From my place on the boat in the dead center of the lake, the military-green color of the forest and the glass-like mirror of the still water look the same from every angle. The symmetry would be disorienting were it not for the makeshift dock my grandfather built back in the fifties. The lake sits only a few yards away from my grandfather’s property, a cabin he built himself where I would spend my childhood summers tucked away beneath the trees, but he’s always claimed this lake as his own. Since I was a kid, this has been my favorite time of day to come out here. No one looks for you during this time. No one thinks about bad things happening at four in the morning.
I look over the side of the boat. The water is placid again. The ripples have swelled into oblivion and I see myself staring back from the water. I’ve always liked how I looked, but this reflection would make Narcissus blush. I know women think the same thing when they look at me. They look at me and see beauty, and then their mind starts to build up a fantasy of safety, of protection, of being cared for. God help you if you don’t live up to it. My grandfather had the same problem. Said he never met a woman who wasn’t trouble. I didn’t fully agree with that, but
it does hurt when they scream at you, accuse you of doing things, spiral out of your control. Once they reach that point, you can no longer reason with them. You can’t make them see what you see. A reflection, on the other hand, is always in your control. A reflection never talks back.
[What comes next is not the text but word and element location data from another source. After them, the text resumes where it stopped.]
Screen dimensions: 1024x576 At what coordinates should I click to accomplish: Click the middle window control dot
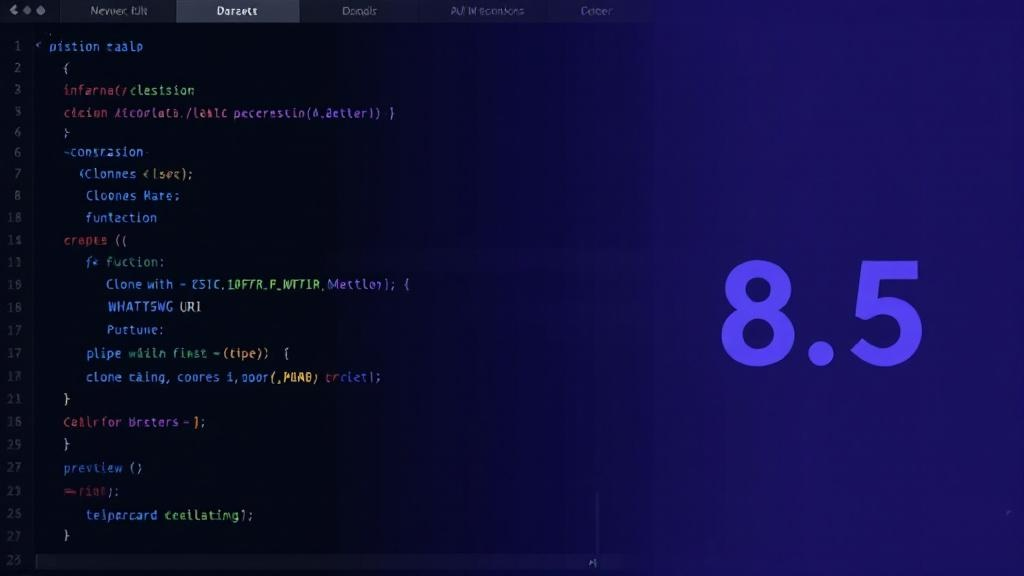[26, 10]
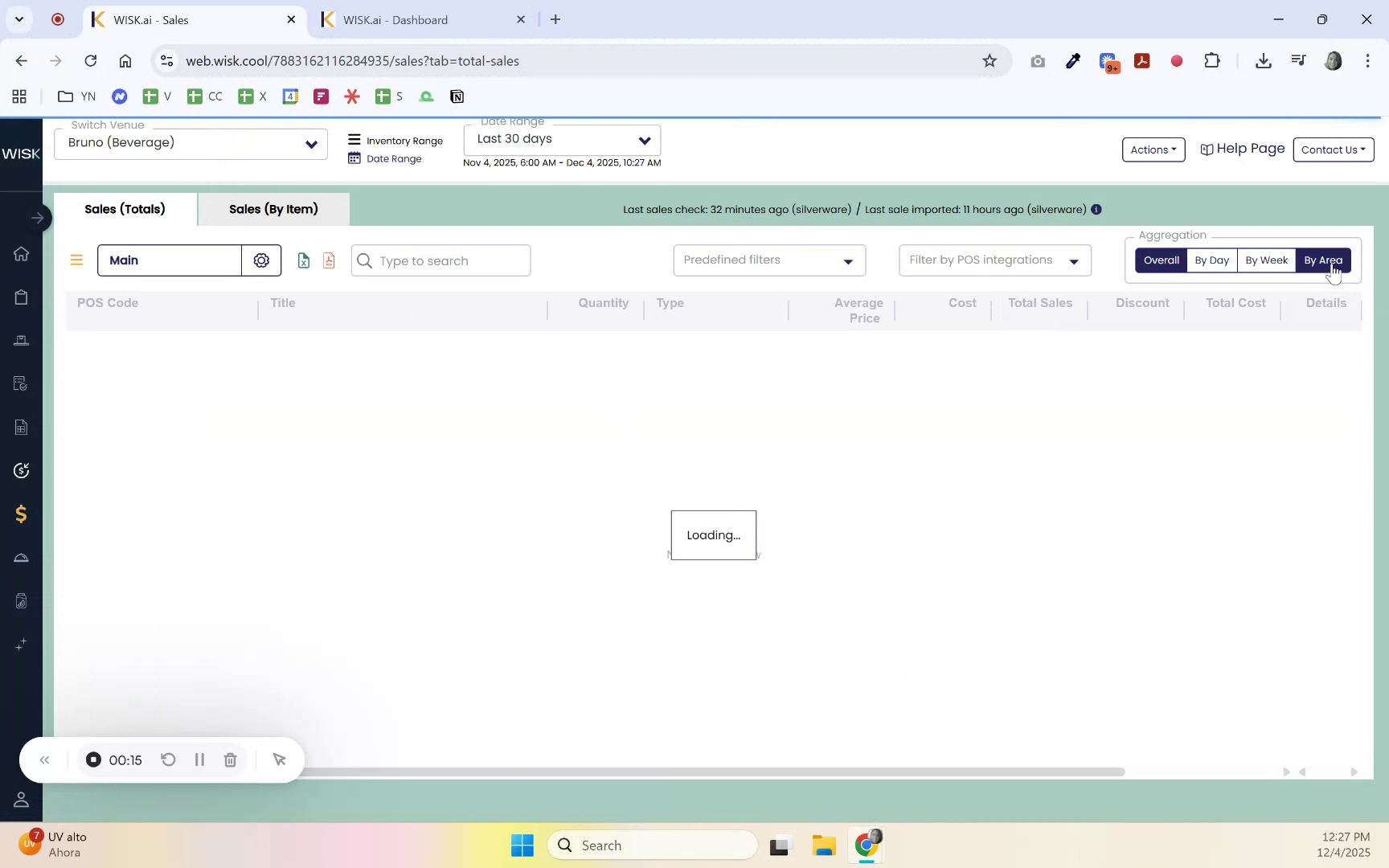Screen dimensions: 1389x868
Task: Open the account person icon at sidebar bottom
Action: point(21,800)
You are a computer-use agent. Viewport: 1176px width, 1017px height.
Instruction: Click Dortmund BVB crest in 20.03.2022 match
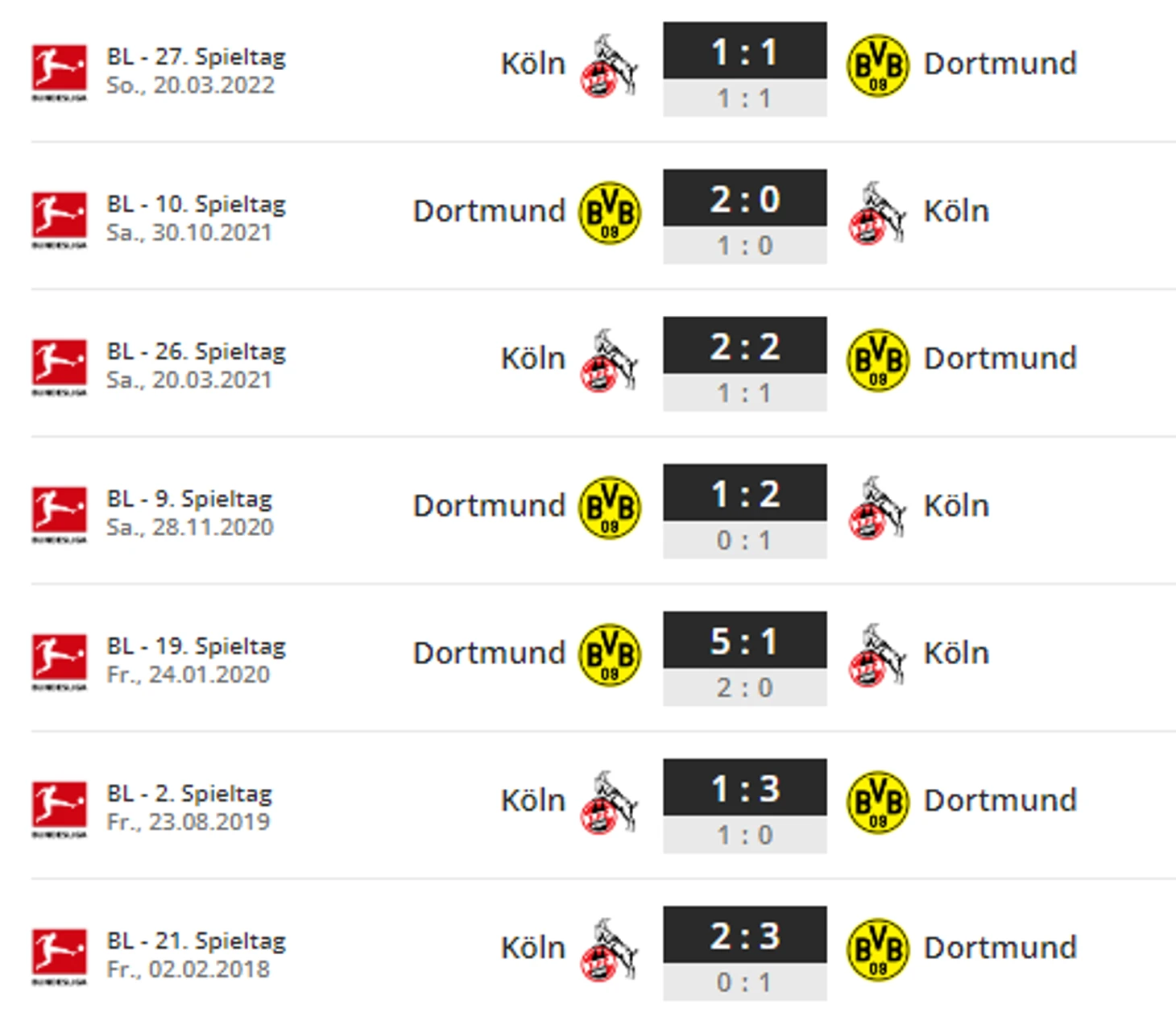(877, 65)
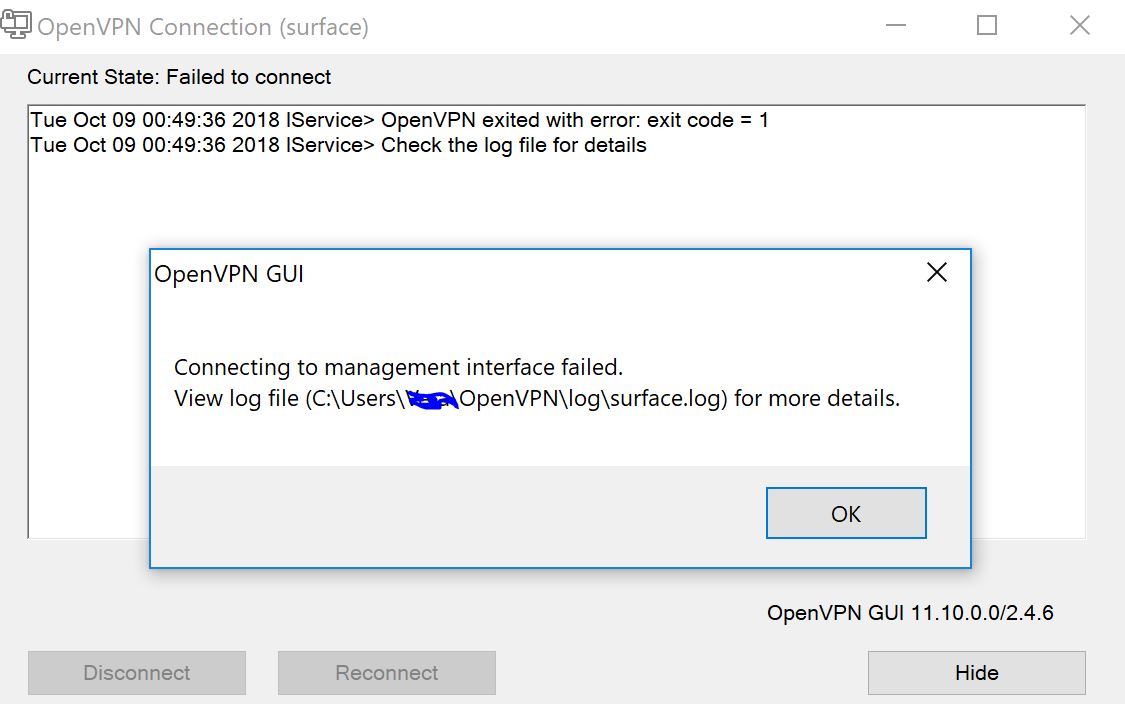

A slivered line of red emerges at the water’s surface, stretching across my reflection’s forehead. For a brief, terrifying moment, I recall that scene at the end of Friday the 13th where the heroine wakes up on a boat after a night of terror, the oboes start playing and it seems she has survived the horror movie, only to have little Jason pop up from the lake and grab her. For one moment, I did not breathe, waiting for her to pop back up for one more scare, but adrenaline can make you think crazy thoughts and mine is still running. Neither Jason, nor she, will pop out of the lake. That stuff’s for the movies. I take in the solitude and silence of the lake for a moment longer, then I stab it, my oars slashing into the water’s surface. I dock the boat and retreat to my grandfather’s cabin, hidden in the white oaks.